The Big Picture of Big Data

Digital Realty VP of information delivery and analytics Paul Balas eyes the future of data-driven business.

Drawing Actionable Data

As the top information expert at the largest data center real estate investment trust operator in the world, Paul Balas has a front-row seat to the technology struggles and triumphs that all companies face. And, in the modern era, most of those battles revolve around the need for, or the use of, data. Today, companies that harness data to enable operations, close gaps, find efficiencies, and relieve pain points will find an advantage over their competitors. Data scarcity is no longer the problem; most companies can fill hard drives with mined data. The real trick comes in improving how data gets transformed into actionable information. Together with chief information officer Michael Henry and other Digital Realty leaders, Balas has found a solution.

The road has been a difficult one, though. The challenge that Digital Realty faces is familiar to most organizations. With more than 150 data centers spread across the globe, operating in thirty-three markets, Digital Realty supports the IT infrastructure strategies of some of the industry’s largest players, from financial services, cloud, and technology services to manufacturing, energy, life sciences, and gaming.

To do so effectively, the company has to answer some fundamental questions. How do leaders use the information that they have to make quality decisions? How do they get people to agree on what information is important? How do they unite information from numerous business systems and deliver it where and when it’s needed? And, perhaps most importantly, how does a company achieve these goals with the right investment for the maximum return? Balas answers all of those questions with one word: “leverage.”

“Use the people who know the data,” Balas says. “Digital Realty is embracing the expertise of our subject matter experts and enabling them to do their own ETL and dashboards with more efficient tools.”

By harnessing those tools to share accurate information, the company delivers dependable data center platforms and world-class ecosystems. This methodology requires modern tools and a new approach. “Traditional ETL is dead. The largest problems in delivering trusted information aren’t technical,” he says. “We have to know what the data is and how it will be used to discover or manage a business issue.”

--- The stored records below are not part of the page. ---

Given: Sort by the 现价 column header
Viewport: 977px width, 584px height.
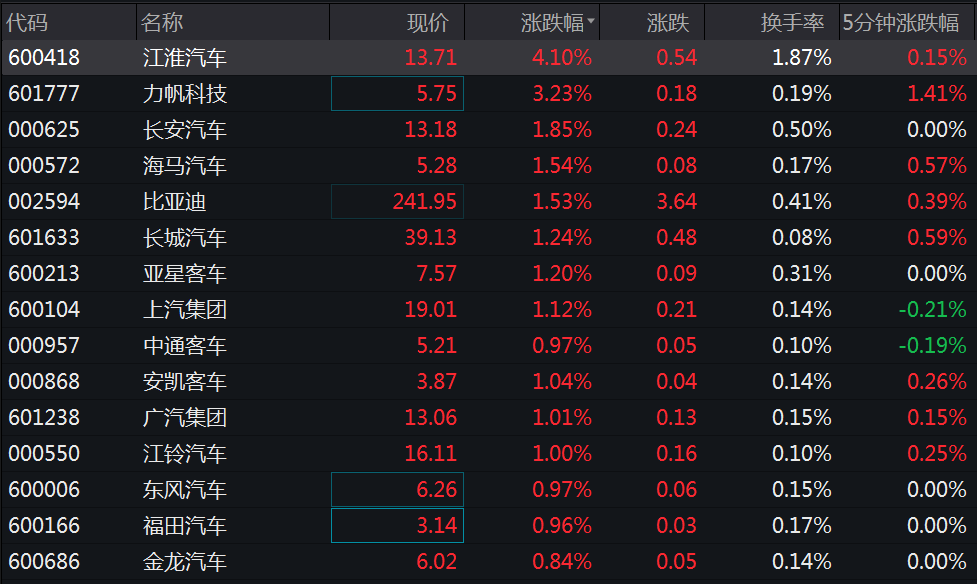Looking at the screenshot, I should (427, 22).
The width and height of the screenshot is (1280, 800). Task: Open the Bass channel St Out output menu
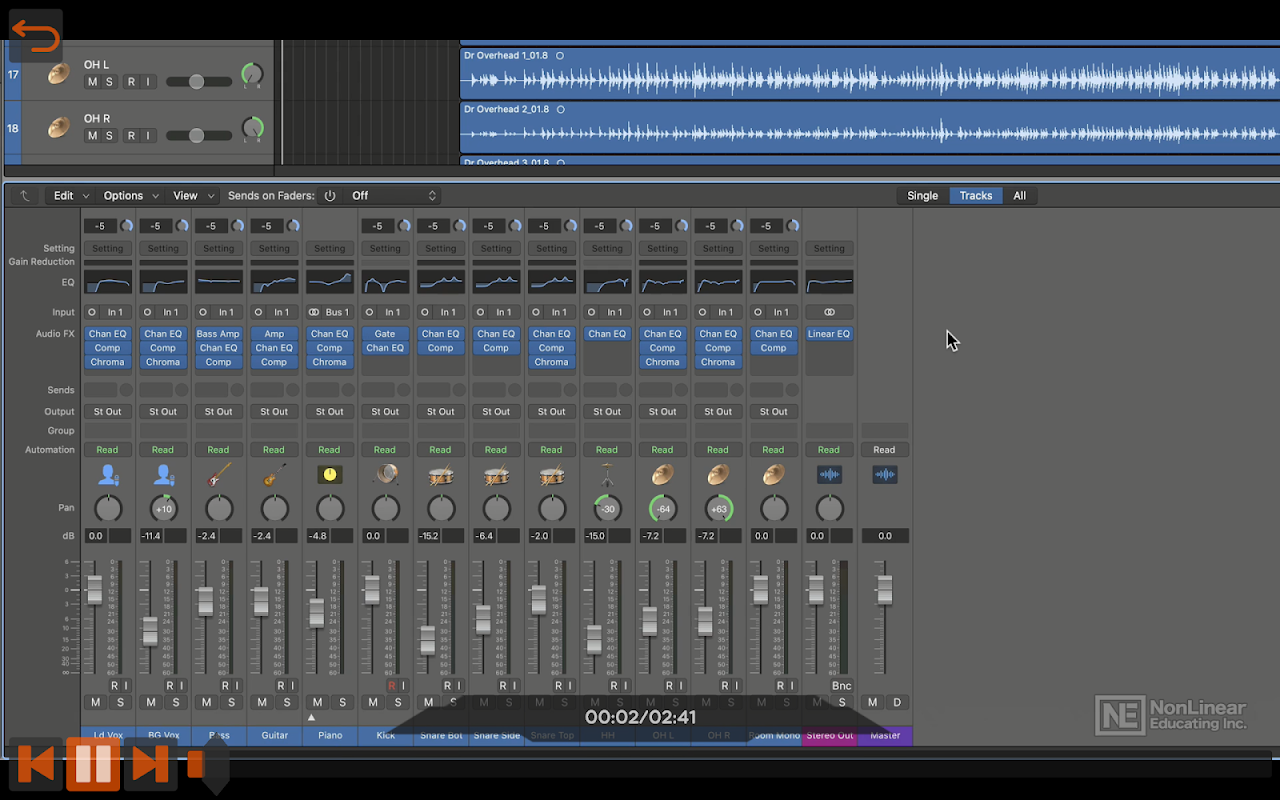click(x=218, y=411)
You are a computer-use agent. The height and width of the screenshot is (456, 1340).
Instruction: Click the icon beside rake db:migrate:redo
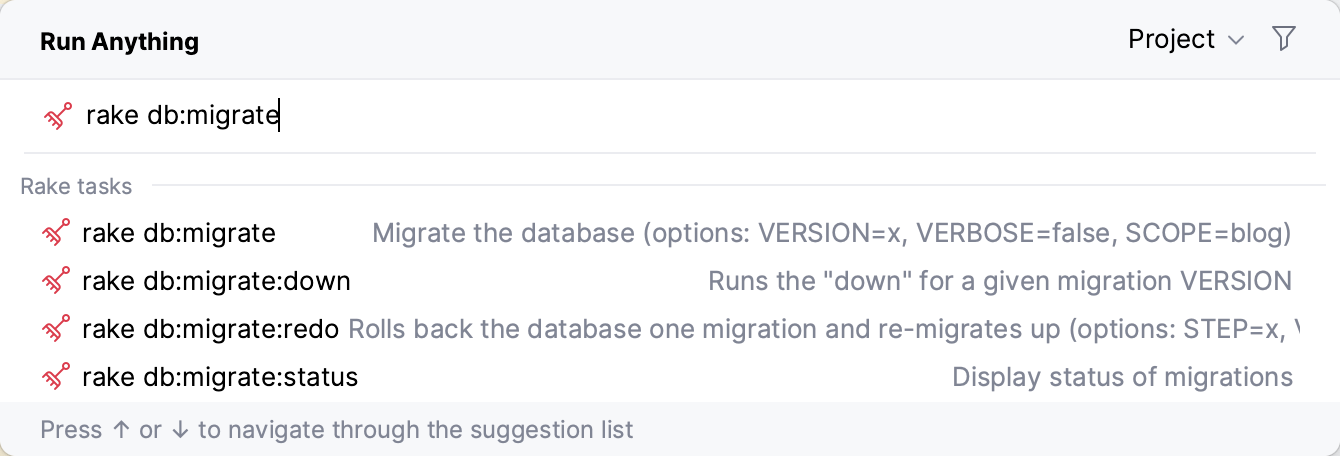56,329
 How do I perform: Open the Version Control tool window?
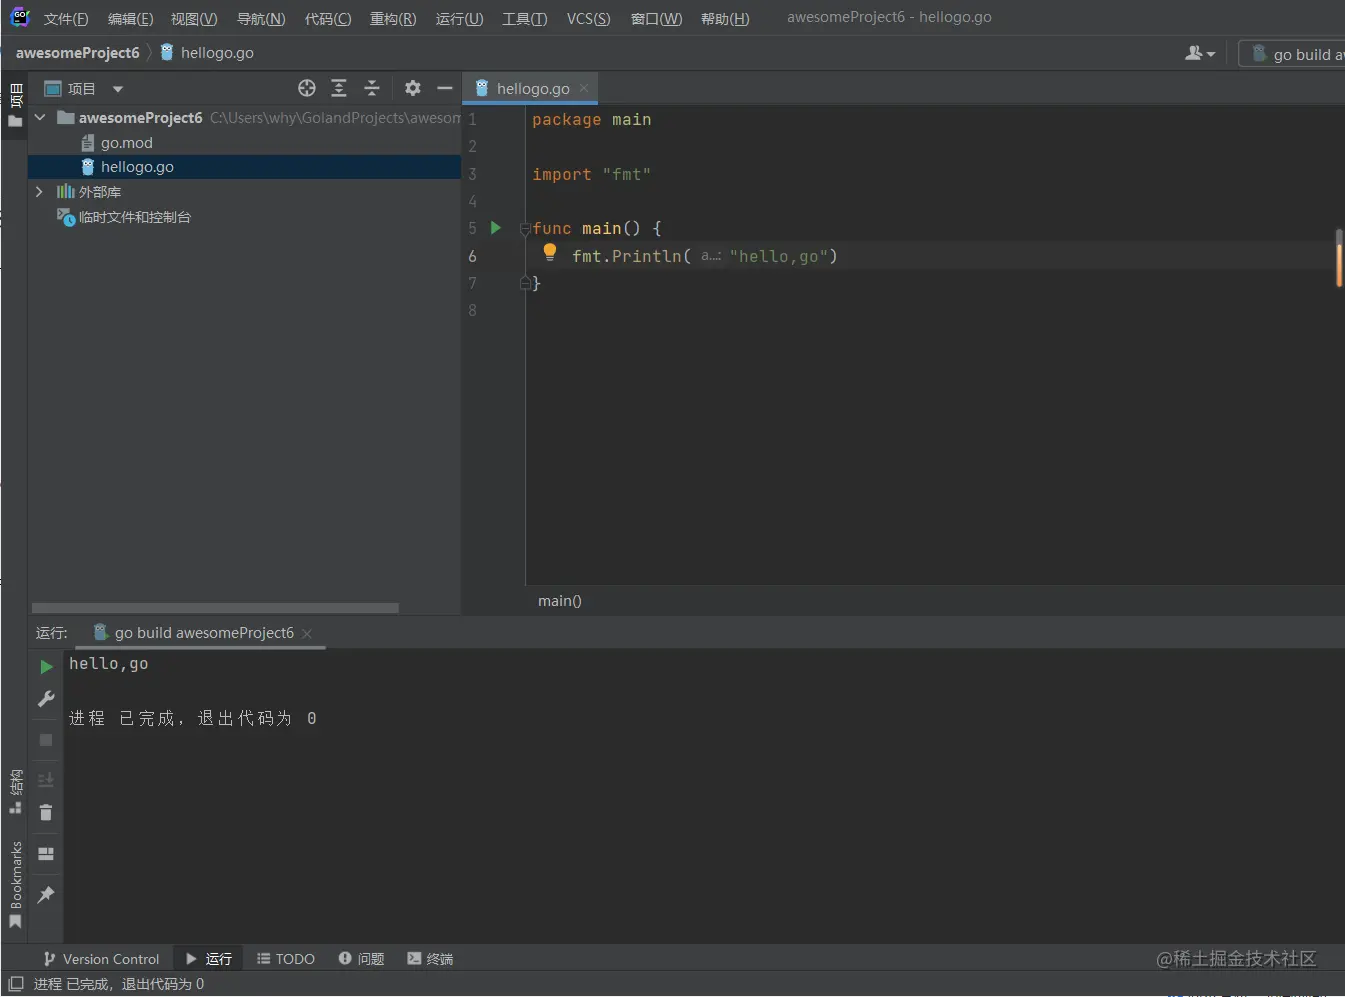click(x=101, y=959)
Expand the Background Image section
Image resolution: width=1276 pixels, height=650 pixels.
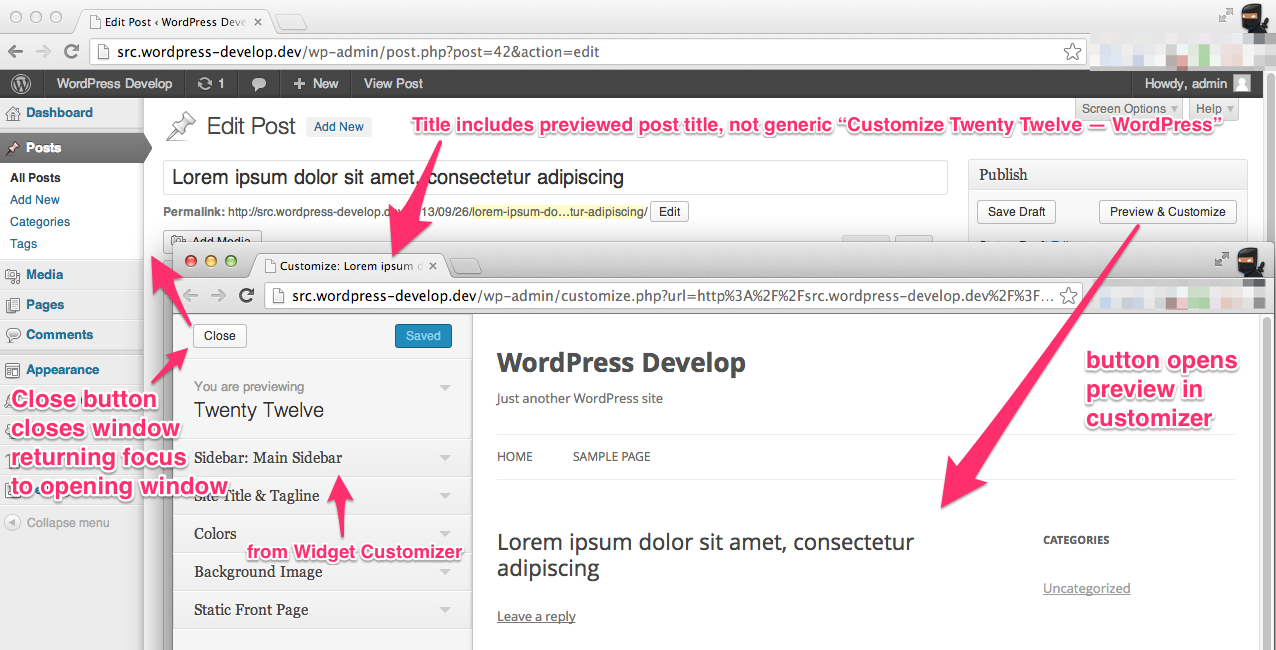pyautogui.click(x=322, y=572)
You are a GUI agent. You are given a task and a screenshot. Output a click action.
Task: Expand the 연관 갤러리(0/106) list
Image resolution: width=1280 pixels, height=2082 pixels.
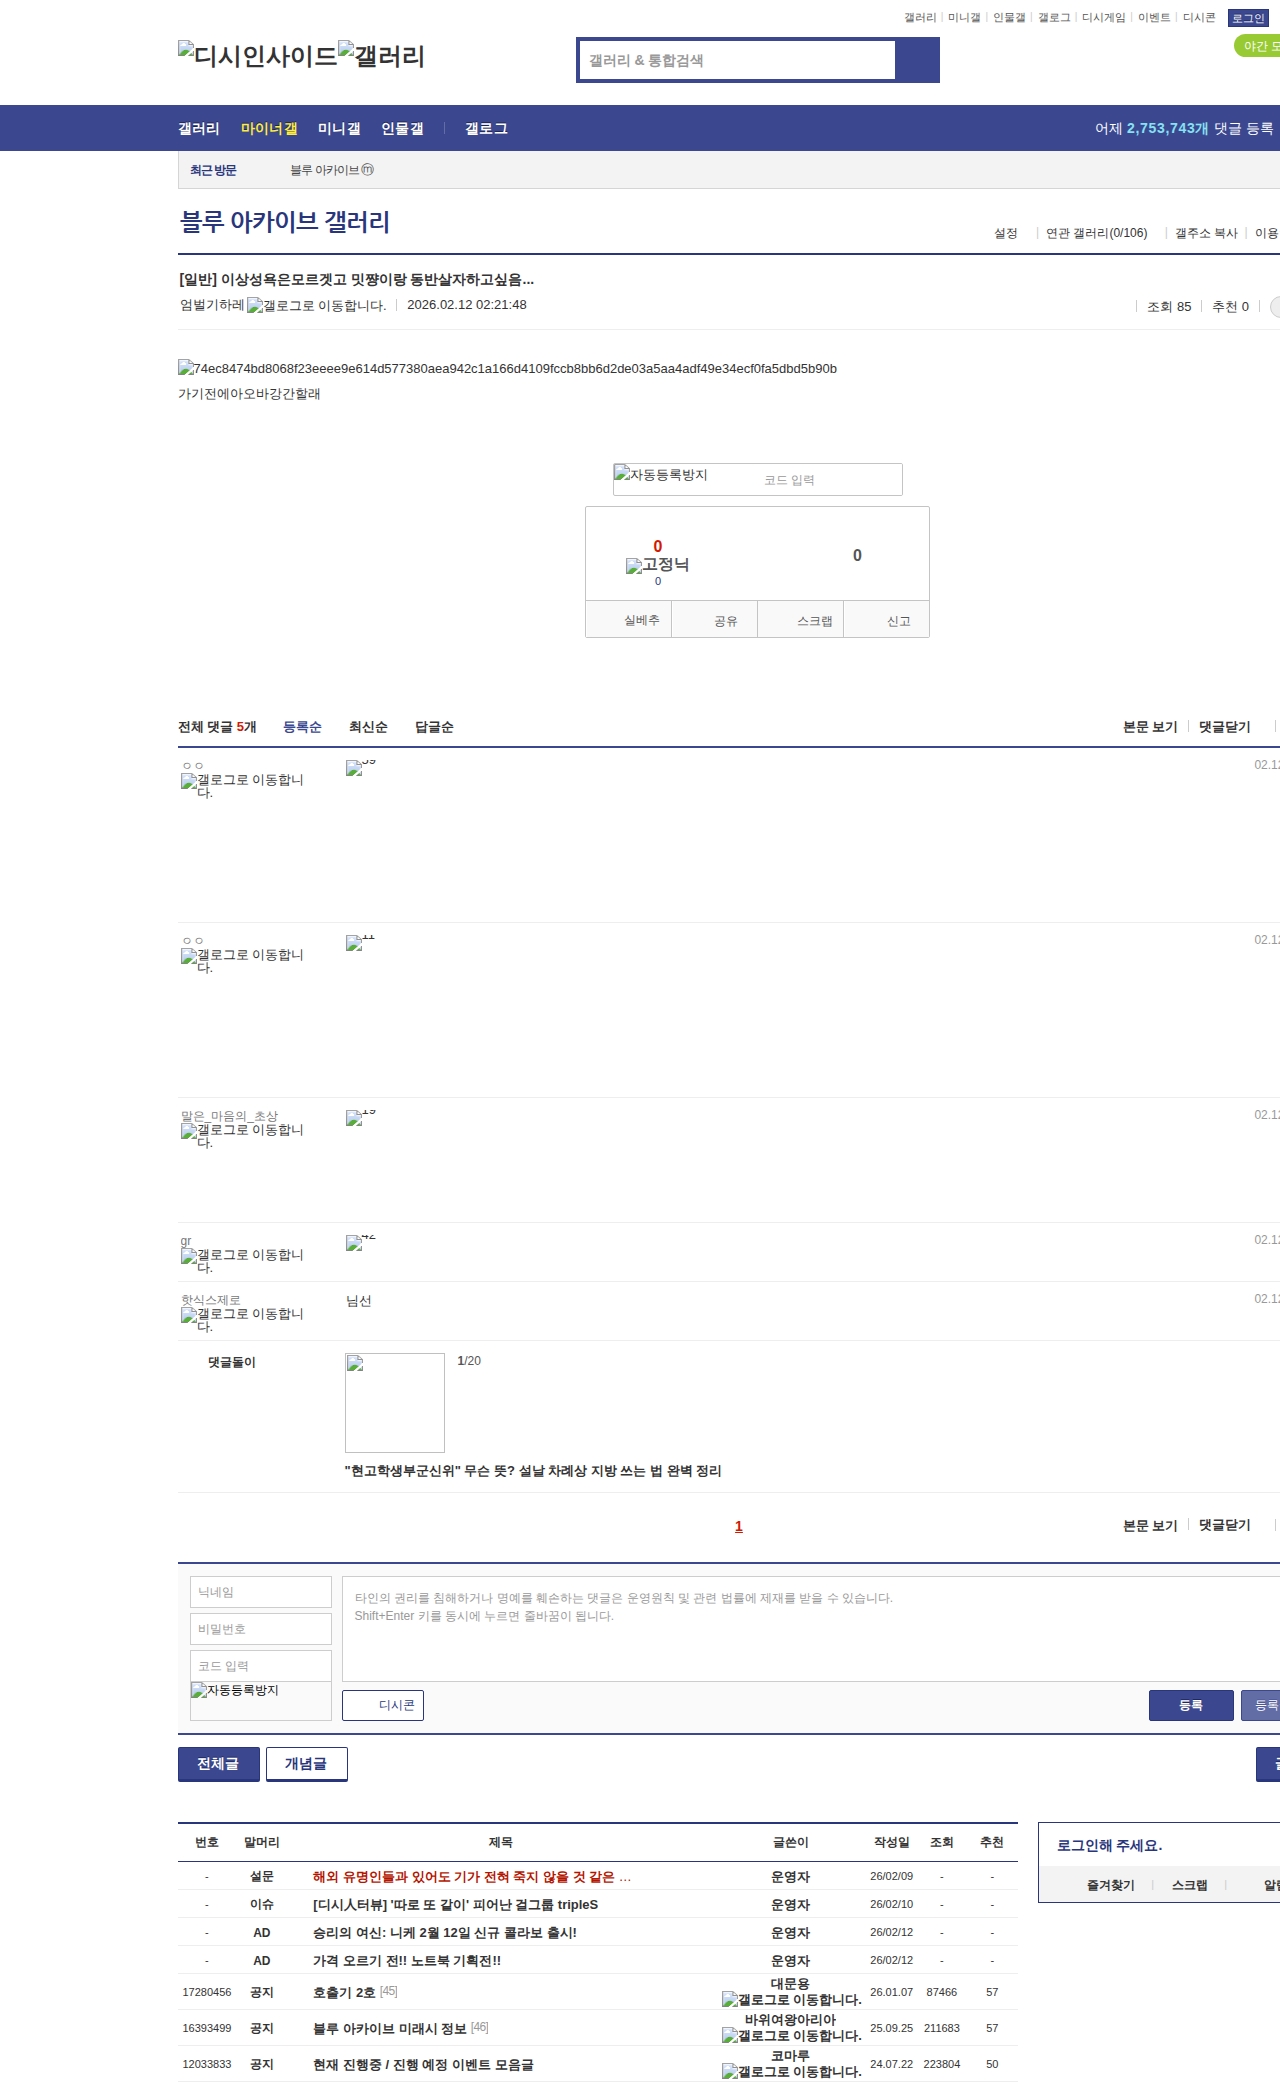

Disrupting The ETL Convention

Recently, he looked on as a new class of data integration vendors disrupt ETL platform sellers by building tools for subject matter experts such as financial analysts, marketing managers, and others. These experts who know their data are accustomed to using Excel—the world’s most used analytical and data integration tool. What was done for end-user dashboard development and exploratory analysis is now allowing these SMEs to work without the expense and support of large IT staffs.

This trend is also taking companies from IT-centric to IT-enabling. A company’s IT professionals have to understand what their business counterparts want to accomplish. The process takes time and involves many people. These companies have to hire, train, and groom people to deliver anything of value. Agile methods may help communication, but alone fail to change the speed of delivering solutions, and leaves frustrated business leaders tired of doing cumbersome data analysis themselves looking for new tools.

These new tools are coming from data wrangling vendors. Data wrangling, or data munging, is the practice of applying automated tools to convert data into visual and consumable sets. These vendors (such as Digital Realty’s vendor of choice, Paxata) are using big data (NoSQL) platforms like Hadoop and SPARQ to create powerful, flexible, and simple to use products.

The new breed of vendors are allowing businesspeople to collaborate faster as they transform and move their data. A financial leader who needs to blend invoice with a sales pipeline data, for example, no longer needs to wait months for IT to deliver a reporting solution or integrated system.

Delivering A Stronger Client Experience

As Digital Realty offers these new capabilities, its leaders are watching other emerging trends that impact data-driven companies. “There is more to the puzzle than simply giving our business users access to their own ETL platform for a cohesive information strategy. We don’t want to make them work any harder than we need to,” he says. His team is implementing a data virtualization solution via Denodo that allows clients to source their own data more simply by integrating it across business systems. Denodo brings rapid delivery of business views and allows Digital Realty to deliver an abstraction layer between transactional and analytical systems.

Balas and his peers are taking these steps because they know that, for all companies, time is money. “By leveraging these tools and enabling our business users, we’re letting data analysts do a much more effective and efficient job at preparing their own data,” he explains.

The new approach is paying dividends. In 2016, Balas’s team completed a successful prototype and later sent that model into full production. In the test, they built a unified data view and new dashboards for a trusted business user. Previously, he would have asked for twelve weeks and five developers to complete the work. By applying data munging methods combined with cloud-based virtualization, data discovery, and dashboard delivery, Balas completed the project in a little more than a month with fewer developers.

Balas joined Digital Realty in late 2015. After establishing some early wins, he’s excited to see what’s next as users delve into memory computing, deep learning, and embedded AI. As they do, he will use those tools to create predictive models, better infrastructures, and more robust data.